Task material start

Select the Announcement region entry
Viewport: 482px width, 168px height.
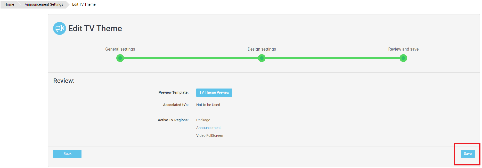coord(208,128)
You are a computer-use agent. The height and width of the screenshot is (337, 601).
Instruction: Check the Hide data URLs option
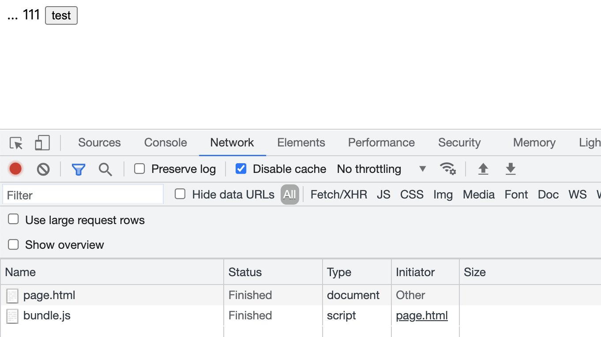(180, 194)
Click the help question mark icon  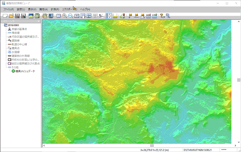[x=162, y=16]
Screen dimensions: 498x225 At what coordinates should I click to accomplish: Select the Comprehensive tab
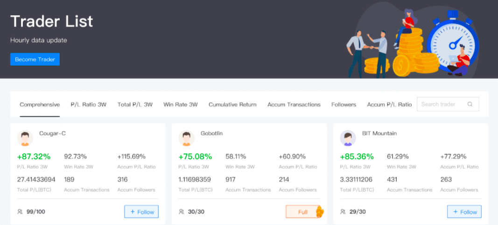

Task material end

#### [Task prompt]
Copy each line of the entries above that contains the word "height", matching case exactly.

#### [Exercise solution]
Viewport: 482px width, 168px height.
You are a computer-use agent. The height and width of the screenshot is (337, 601).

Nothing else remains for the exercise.